O'Rourke told The Dallas Morning News that Trump should face impeachment, saying he had “welcomed the participation of a foreign power into our election, that sought to sway that election in his favor” and “clearly obstructed justice in firing the principal investigator,” a reference to former FBI Director James Comey.

A great deal has been written about the style of Beto O’Rourke, his personal mannerisms and so on. He has a penchant for a stream-of-consciousness type of rambling one would expect from a motivational speaker or cult leader.

These are of course secondary matters. The point is rather, why does this veritable belt-fed machine gun of platitudes stand a chance at the most important political office in the world?

The “Beto” phenomenon gives a political reflection to the hopeless impasse of American capitalism. A widening chasm separates the few haves and the countless have nots.

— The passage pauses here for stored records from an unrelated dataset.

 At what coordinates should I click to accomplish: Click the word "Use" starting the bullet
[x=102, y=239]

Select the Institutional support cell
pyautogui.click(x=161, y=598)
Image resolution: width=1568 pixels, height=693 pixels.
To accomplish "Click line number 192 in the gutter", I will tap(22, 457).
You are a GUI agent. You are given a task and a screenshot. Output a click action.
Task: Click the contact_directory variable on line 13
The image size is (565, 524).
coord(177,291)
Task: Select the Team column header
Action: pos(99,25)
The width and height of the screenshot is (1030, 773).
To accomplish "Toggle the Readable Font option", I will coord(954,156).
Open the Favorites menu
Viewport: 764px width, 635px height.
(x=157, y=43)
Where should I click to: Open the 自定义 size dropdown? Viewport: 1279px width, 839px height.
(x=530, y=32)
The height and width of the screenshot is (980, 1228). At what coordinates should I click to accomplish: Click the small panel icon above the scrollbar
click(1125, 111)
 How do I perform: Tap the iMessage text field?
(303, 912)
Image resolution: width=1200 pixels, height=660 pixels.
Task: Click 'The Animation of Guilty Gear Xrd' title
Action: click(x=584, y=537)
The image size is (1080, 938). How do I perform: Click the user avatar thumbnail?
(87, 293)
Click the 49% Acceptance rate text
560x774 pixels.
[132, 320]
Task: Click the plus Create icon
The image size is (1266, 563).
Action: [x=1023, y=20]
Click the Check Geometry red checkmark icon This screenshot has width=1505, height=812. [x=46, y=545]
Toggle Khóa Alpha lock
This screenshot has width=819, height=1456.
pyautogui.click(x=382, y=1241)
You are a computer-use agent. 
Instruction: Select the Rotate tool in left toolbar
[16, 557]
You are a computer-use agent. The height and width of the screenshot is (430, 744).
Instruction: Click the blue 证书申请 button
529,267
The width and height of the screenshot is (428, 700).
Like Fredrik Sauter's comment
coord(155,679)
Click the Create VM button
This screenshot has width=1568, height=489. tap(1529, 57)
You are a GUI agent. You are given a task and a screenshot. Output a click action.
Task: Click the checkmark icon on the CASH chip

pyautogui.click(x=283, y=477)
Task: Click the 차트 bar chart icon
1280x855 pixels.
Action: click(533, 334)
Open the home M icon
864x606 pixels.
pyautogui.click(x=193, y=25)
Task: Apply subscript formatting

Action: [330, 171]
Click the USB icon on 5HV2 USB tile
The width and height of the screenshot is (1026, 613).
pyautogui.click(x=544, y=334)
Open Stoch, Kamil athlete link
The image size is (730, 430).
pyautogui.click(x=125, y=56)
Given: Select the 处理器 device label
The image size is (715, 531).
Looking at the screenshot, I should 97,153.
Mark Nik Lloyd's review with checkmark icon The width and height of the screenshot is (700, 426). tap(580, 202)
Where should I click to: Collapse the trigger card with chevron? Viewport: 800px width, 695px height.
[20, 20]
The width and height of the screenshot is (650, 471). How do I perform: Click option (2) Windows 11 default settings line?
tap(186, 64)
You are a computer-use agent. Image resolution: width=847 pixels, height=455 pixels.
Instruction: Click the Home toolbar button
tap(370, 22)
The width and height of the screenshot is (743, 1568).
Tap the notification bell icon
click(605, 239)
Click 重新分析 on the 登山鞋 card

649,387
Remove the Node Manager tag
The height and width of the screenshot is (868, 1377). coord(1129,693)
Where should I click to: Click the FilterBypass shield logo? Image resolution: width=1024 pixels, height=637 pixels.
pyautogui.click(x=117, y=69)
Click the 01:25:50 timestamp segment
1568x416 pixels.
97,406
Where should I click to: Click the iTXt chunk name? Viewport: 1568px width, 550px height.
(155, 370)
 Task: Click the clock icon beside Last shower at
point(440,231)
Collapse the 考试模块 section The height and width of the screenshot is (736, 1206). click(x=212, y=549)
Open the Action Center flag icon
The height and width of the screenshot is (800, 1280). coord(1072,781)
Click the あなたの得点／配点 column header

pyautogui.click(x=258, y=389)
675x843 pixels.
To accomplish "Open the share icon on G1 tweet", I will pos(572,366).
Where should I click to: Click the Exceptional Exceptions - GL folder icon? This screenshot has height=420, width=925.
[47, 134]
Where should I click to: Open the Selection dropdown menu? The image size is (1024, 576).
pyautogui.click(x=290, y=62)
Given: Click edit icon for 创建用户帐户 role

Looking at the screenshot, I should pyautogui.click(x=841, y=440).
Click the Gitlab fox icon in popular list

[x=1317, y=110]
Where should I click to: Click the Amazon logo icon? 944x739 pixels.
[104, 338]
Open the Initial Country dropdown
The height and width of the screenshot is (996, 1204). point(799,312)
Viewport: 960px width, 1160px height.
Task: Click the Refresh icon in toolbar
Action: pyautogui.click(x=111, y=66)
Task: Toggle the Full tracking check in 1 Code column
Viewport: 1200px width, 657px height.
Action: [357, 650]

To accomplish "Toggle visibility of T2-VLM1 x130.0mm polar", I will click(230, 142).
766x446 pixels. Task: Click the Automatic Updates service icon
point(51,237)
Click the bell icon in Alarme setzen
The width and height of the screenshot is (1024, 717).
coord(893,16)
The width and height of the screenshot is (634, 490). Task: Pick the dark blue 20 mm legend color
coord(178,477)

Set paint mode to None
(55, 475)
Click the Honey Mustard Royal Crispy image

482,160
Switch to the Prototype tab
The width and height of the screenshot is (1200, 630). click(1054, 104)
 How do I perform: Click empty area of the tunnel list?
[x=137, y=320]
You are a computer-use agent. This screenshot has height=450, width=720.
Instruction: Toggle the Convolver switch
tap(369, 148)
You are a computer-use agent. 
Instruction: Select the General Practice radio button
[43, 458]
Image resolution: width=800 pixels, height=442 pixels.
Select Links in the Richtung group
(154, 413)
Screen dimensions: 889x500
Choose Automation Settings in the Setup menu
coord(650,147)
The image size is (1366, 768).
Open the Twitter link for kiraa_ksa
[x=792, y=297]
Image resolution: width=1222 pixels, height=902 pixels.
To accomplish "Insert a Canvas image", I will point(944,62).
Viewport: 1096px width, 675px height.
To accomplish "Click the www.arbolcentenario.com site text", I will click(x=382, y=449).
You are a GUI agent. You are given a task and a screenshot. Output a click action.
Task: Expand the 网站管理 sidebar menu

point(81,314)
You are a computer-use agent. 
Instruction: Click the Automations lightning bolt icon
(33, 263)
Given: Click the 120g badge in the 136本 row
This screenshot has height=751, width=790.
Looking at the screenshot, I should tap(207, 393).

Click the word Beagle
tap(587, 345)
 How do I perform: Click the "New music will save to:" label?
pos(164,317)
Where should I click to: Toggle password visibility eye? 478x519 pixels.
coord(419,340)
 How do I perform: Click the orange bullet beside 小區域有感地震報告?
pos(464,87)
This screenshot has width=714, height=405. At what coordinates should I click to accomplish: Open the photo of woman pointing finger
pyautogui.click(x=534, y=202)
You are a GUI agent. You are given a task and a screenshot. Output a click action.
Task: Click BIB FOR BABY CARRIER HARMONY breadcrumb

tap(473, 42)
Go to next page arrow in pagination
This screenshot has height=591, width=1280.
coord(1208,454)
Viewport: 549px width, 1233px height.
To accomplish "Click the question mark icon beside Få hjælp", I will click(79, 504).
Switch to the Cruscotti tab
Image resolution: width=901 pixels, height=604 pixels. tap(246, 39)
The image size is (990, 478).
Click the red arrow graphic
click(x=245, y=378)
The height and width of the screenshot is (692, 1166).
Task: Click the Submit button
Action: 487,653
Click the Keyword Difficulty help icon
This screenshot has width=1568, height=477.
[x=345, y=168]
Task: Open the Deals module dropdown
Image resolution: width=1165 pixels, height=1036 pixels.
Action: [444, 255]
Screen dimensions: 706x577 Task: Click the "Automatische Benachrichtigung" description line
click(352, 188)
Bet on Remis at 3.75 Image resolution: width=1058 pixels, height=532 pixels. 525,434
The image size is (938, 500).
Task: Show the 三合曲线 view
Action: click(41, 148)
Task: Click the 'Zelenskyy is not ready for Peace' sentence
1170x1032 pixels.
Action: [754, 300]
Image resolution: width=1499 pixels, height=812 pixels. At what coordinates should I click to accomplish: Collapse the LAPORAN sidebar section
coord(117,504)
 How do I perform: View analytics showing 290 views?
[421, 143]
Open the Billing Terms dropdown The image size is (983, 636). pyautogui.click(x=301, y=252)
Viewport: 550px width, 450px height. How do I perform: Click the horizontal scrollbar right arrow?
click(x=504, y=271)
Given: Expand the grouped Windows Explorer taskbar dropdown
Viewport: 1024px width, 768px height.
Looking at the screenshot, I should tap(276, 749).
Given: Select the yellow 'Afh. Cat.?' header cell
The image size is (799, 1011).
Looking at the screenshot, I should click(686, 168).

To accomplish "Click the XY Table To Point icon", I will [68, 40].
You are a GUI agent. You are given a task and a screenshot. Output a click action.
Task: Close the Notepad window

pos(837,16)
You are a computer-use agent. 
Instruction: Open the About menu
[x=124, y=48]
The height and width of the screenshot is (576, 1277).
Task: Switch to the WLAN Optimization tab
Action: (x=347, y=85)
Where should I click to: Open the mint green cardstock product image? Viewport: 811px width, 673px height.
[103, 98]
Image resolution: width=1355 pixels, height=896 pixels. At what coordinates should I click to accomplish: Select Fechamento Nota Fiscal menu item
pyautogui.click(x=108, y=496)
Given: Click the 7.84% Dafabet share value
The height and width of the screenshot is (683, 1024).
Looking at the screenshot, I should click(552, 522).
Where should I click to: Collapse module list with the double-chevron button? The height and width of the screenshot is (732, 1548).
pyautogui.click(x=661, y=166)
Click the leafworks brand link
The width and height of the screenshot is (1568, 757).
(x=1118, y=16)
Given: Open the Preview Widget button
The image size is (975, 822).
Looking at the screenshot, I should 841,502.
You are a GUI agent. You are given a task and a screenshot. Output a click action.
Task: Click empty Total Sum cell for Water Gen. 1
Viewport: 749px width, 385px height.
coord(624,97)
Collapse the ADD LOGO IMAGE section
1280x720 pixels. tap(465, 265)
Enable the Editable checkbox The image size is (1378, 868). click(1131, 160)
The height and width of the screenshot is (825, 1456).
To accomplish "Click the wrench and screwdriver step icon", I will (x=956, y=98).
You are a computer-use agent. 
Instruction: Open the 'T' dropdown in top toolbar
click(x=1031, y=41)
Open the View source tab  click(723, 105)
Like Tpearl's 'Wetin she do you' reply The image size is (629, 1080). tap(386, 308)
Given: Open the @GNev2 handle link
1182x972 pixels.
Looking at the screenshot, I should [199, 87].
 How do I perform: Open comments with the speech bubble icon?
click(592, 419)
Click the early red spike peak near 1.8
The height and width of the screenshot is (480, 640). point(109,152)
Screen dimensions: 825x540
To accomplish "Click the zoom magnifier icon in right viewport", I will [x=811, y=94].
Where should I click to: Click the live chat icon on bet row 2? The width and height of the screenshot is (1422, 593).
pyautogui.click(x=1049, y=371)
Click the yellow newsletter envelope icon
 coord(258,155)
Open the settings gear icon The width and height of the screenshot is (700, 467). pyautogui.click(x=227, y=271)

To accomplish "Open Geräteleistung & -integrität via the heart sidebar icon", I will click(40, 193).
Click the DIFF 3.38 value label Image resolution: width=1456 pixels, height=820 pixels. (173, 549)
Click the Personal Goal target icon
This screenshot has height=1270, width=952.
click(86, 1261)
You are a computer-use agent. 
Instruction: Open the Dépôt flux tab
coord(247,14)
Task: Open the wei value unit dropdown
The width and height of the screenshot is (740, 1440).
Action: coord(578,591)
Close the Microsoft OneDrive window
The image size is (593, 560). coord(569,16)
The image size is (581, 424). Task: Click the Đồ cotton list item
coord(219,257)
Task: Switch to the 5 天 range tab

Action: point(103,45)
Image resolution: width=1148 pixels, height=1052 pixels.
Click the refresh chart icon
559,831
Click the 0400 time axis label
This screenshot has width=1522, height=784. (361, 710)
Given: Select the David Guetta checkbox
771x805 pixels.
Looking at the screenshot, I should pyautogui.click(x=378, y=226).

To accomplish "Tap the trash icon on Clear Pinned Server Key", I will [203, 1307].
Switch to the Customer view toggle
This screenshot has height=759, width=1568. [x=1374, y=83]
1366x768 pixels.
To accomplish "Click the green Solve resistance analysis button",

Unlike rivals Bernie Sanders and Elizabeth Warren, Beto O’Rourke has not sought to demonize the billionaires or Wall Street when he feints to the left. Instead, he has sought to corner the market on liberal guilt, publicly disavowing his own “white male privilege.”

Most recently, in an effort to revive his flagging campaign—now on its second “restart”—this posturing reached a particularly grating climax. O’Rourke announced in mid-July that both he and his wife had traced their descent from slave owners. He wrote in a post on Medium that he had recently acquired documents showing that his paternal great-great-great grandfather listed two women, Rose and Eliza, as his slaves.

“I benefit from a system that my ancestors built to favor themselves at the expense of others,” he wrote. “We all need to know our own story as it relates to the national story, much as I am learning mine. It is only then, I believe, that we can take the necessary steps to repair the damage done and stop visiting this injustice on the generations that follow ours.”

O’Rourke said that since his family had benefited from slavery and the “ensuing forms of institutionalized racism,” he felt it necessary to support reparations for the descendants of slaves, and embraced the legislation offered by fellow Texas Representative Sheila Jackson Lee.

The candidate makes no apology for benefiting from the vast fortune raked in by his father-in-law from real estate speculation, one of the most predatory and socially destructive forms of capitalist plunder. He swallows this camel but strains at the gnat of a sixth-generation connection to the slave system, which was overthrown 154 years ago in one of the greatest and most liberating struggles in world history, the American Civil War.

The political purpose is transparent. O’Rourke hopes to curry favor with the black political establishment for a campaign that is in near-terminal condition. But the contrast between his breast-beating over a slave system that was destroyed long ago and his adamant defense of modern capitalism, which exploits and oppresses billions of working people today, is instructive.